The posting the OP refers to, in particular this solution shows that if $$Q(q)=\inf\{x\in\mathbb{R}: F(x)\geq q\},\qquad 0<q<1$$ Then

  1. $F(Q(q))\geq q$
  2. $F(x)\geq q$ iff $Q(q)\leq x$.

In particular, if $(\Omega,\mathscr{F},\mathbb{P})=((0,1),\mathscr{B}((0,1)),\lambda)$, where $\lambda$ is Lebesgue's measure restricted to $(0,1)$, then $Q:((0,1),\mathscr{B}((0,1))\rightarrow\mathbb{R}$ is a random variable whose cumulative distribution function is $F$: $$\lambda\big(q\in(0,1):Q(u)\leq x \big)=\lambda\big(q\in(0,1):F(x)\geq q\big)=F(x)$$

Equivalently, if $\theta$ is a random variable with $0-1$ uniform distribution, then $Q(\theta)$ is a random variable with cumulative distribution $F$.

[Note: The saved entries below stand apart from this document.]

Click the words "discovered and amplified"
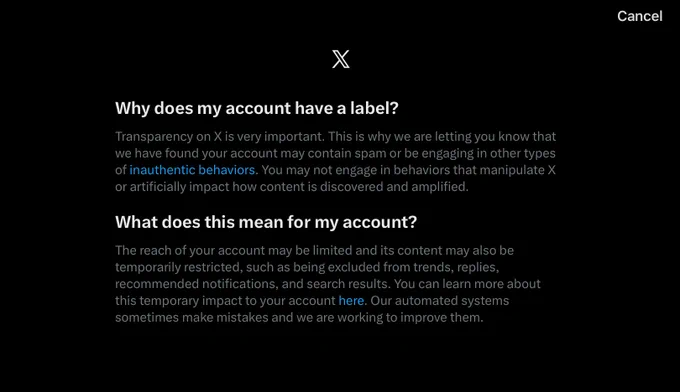 (x=393, y=187)
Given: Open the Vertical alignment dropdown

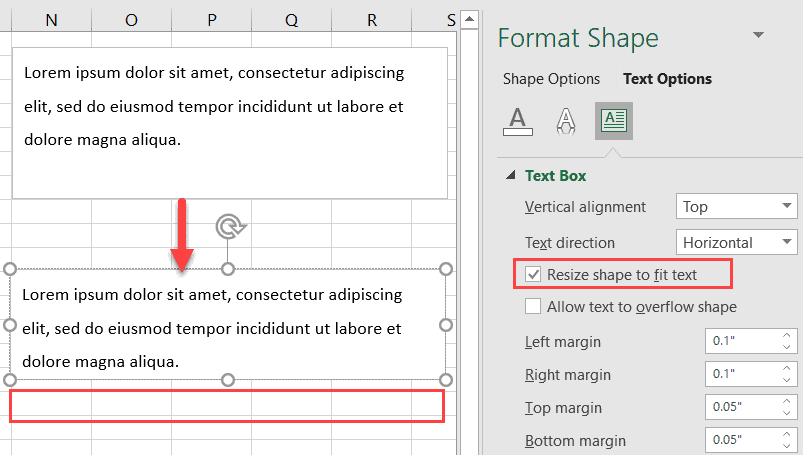Looking at the screenshot, I should [736, 207].
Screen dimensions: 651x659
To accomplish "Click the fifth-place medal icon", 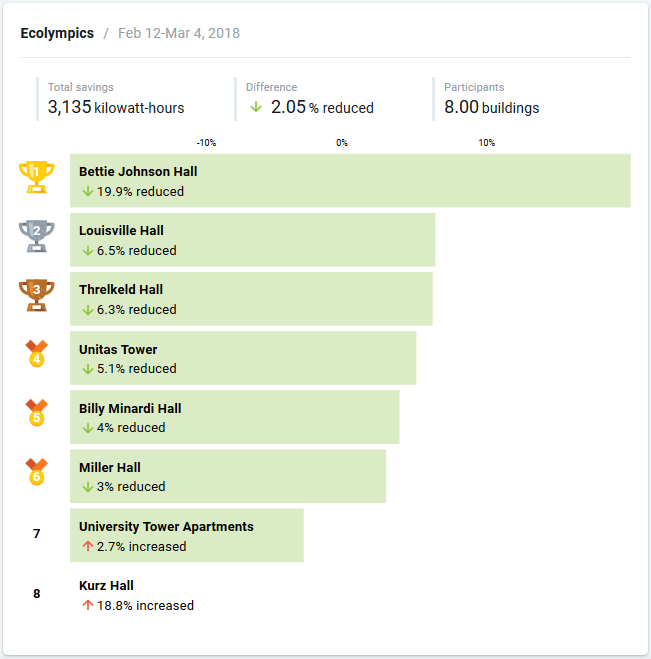I will [x=37, y=413].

Notice that if $q=0$, $Q(q)=-\infty$, and that unless $F(x)=1$ for some $x\in\mathbb{R}$, $Q(1)=\infty$. Thus, $Q$ can be defined on $[0,1]$ as a real-extended value function.

Solution to the OP:

Observation: For any $b\in\mathbb{R}$, $I_b:=F^{-1}((-\infty,b])$ is an interval. It could be of the form $(-\infty,\beta)$ if $\beta$ is a point of discontinuity of $F$, $F(y)>b$ for all $y>\beta$, and $F(x)=b$ for all $x$ in an interval $[a,\beta)$; it is of the form $(-\infty,\beta]$ if $F(\beta)=b$ and $F(x)>F(\beta)$ for all $x>\beta$. In particular, if $b=F(y)$ for some $y\in\mathbb{R}$, then $F(\beta-)=F(y)=b$ if $I_b=(-\infty,\beta)$, or $F(\beta)=F(y)=b$ of $I_b=(-\infty,\beta]$.

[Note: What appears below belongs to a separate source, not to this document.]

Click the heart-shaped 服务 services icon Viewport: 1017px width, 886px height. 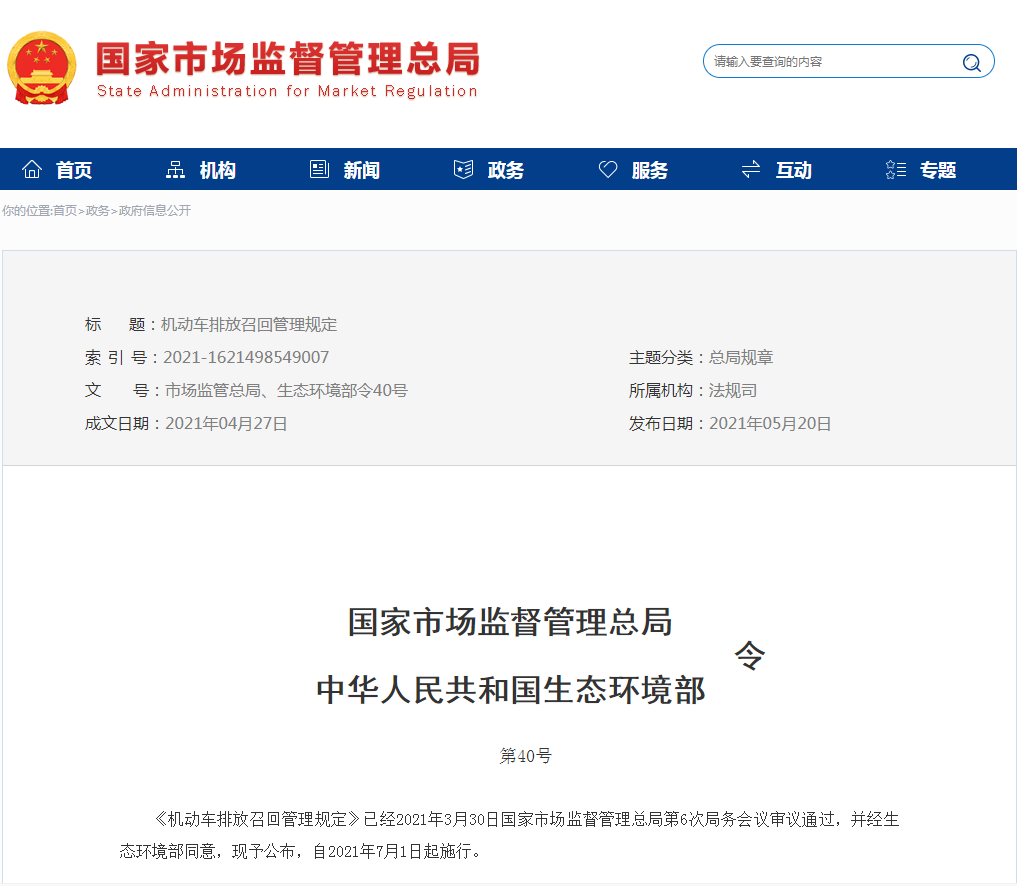click(x=608, y=168)
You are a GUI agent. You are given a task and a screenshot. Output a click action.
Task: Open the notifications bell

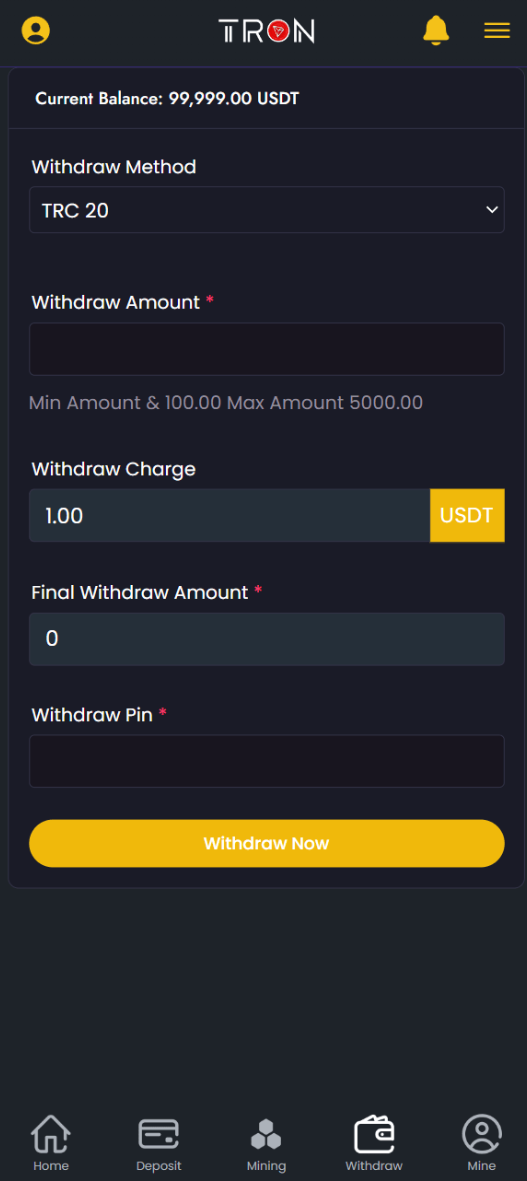pos(436,30)
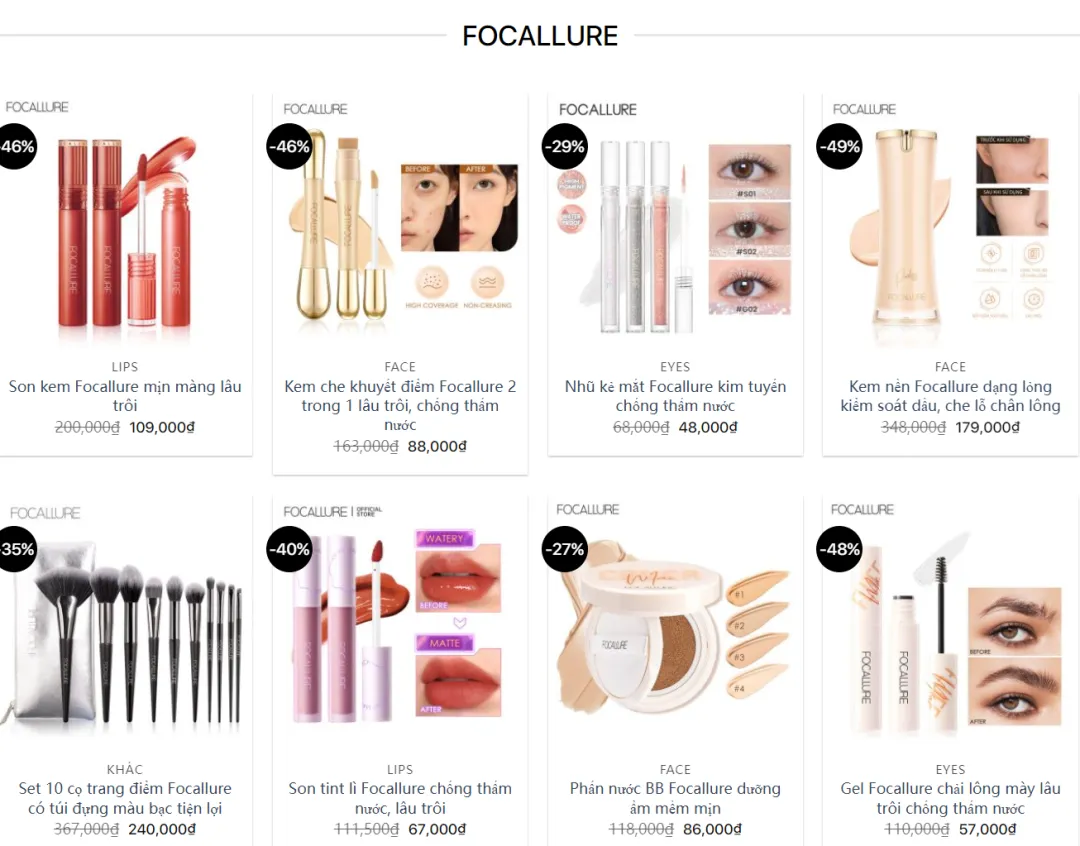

Now, by (2) and the observation above, $$P[Q(F(X))\leq y]=P[F(y)\geq F(X)]=F(y)=P[X\leq y]$$ which is what the OP suggests in his first statement.

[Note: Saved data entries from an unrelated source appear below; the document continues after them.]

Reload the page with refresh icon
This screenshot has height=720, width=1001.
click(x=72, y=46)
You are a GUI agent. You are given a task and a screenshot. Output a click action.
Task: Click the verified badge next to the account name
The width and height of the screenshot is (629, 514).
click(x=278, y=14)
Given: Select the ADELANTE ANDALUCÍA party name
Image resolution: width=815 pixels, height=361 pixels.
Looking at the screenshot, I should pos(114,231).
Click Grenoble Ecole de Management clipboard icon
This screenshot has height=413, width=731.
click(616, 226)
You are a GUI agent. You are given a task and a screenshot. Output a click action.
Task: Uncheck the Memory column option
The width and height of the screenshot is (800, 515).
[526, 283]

Another application of (2) shows that $$P[F(X)< q]=P[Q(q)>X]=F(Q(q)-)\leq q\leq F(Q(q)), \quad 0<q<1$$ which is almost like the second statement made by the OP. Equality holds when $Q(q)$ is a point of continuity of $F$. I leave to the OP the task of finding an example where inequality may hold (notice that such an example my be obtained by considering a distribution $F$ that is constant in intervals of the form $[x_n,x_{n+1})$ and jumps at each $x_n$.)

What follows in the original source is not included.